36人が死亡した2019年の京都アニメーション放火殺人事件で、殺人などの罪に問われた青葉真司被告(45)の裁判員裁判の第17回公判が27日午前、京都地裁であり、量刑の審理が始まった。検察側は冒頭陳述で、「類例なき凄惨(せいさん)な大量放火殺人事件。被害結果の重大性、犯行の計画性、遺族の処罰感情などを重視すべきだ」と主張。弁護側は裁判員に対し、「死刑が求刑される可能性がある。重大な判断であることを覚悟して臨んでほしい」と訴えた。
検察側は今回の事件が青葉被告の「筋違いの恨みによる復讐(ふくしゅう)」と改めて強調。
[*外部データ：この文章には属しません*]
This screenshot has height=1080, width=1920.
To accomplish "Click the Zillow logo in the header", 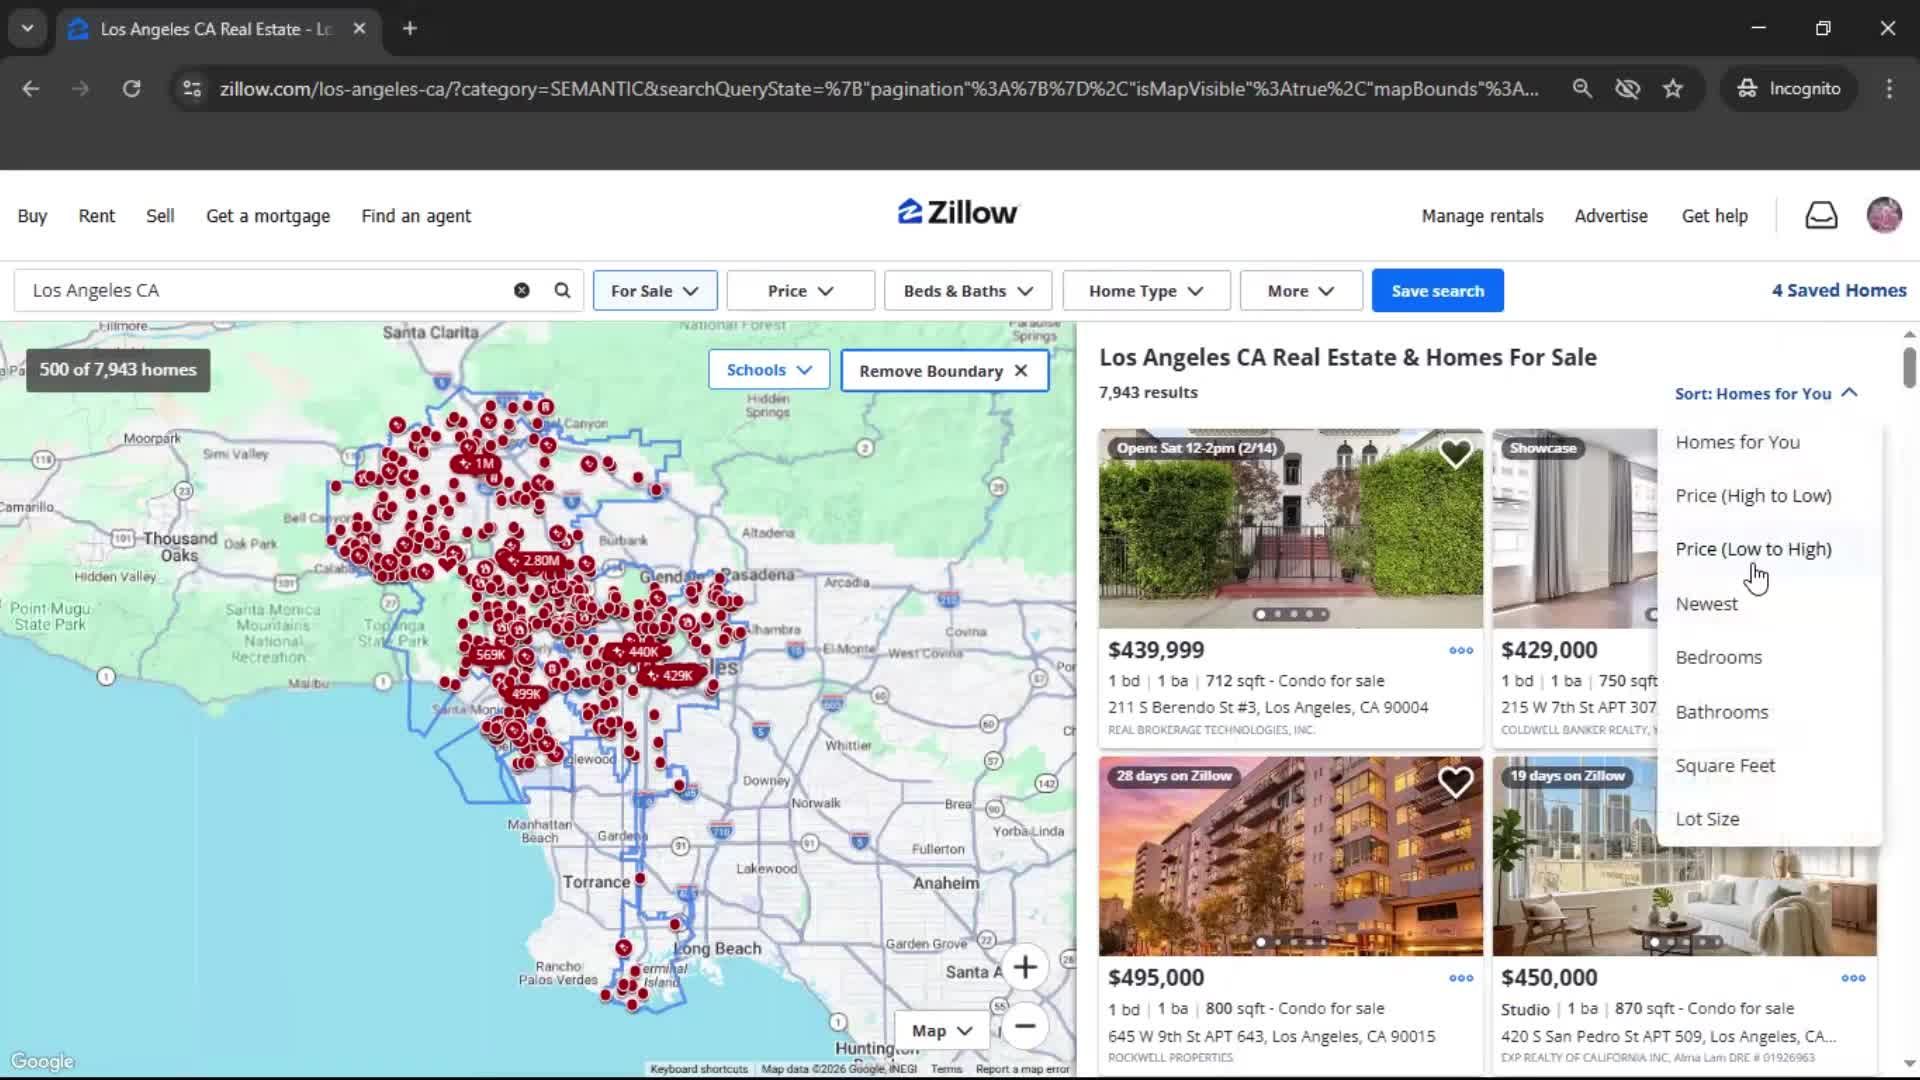I will pyautogui.click(x=956, y=211).
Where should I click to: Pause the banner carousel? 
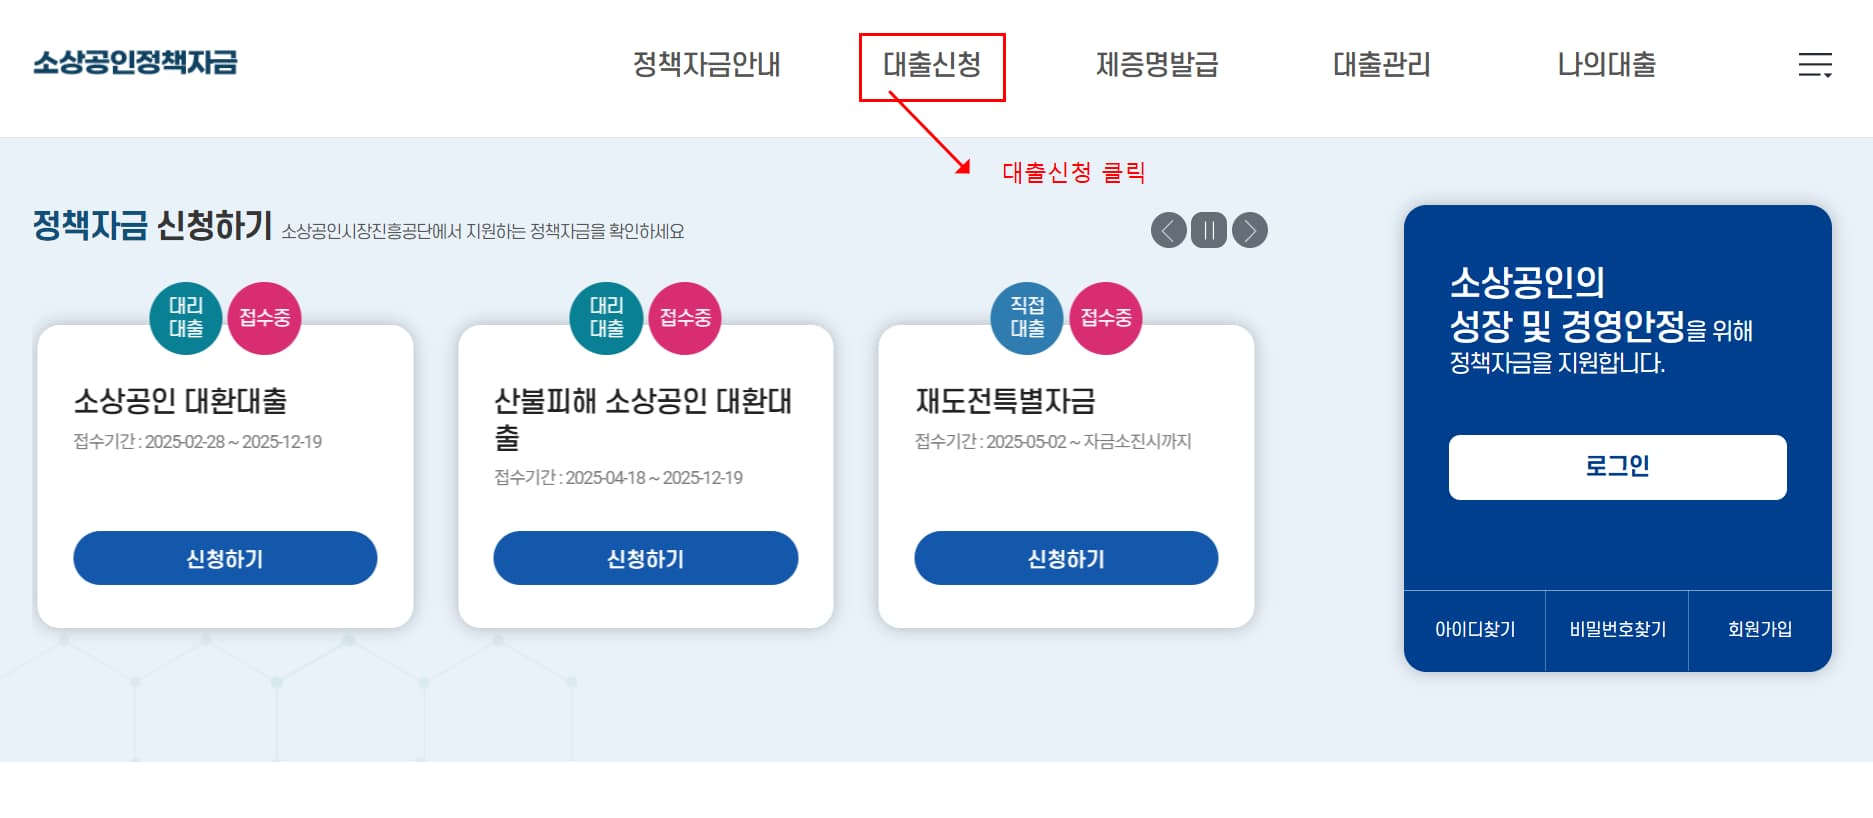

量刑で重視すべき事柄として、「被害者の肉体的苦痛、恐怖や絶望感、負傷者の後遺症や自責の念、遺族の絶望感や喪失感」などを挙げた。ガソリンを用いた計画的犯行の危険性や残虐性も考慮すべきだと主張した。
一方、弁護側は憲法で残虐な刑罰を禁じる規定があることを紹介した上で、「(青葉被告に)死刑を科すことが残虐な刑罰かどうかを念頭に置いてほしい」と指摘。今後予定される被害者や遺族の意見陳述は「裁判の証拠ではない」と強調した。「たくさんの悲しみ、怒り、やるせなさに触れると、(裁判員が)その立場になってしまい、これまでの証拠の認識を曲げてしまうことを心配している」と述べた。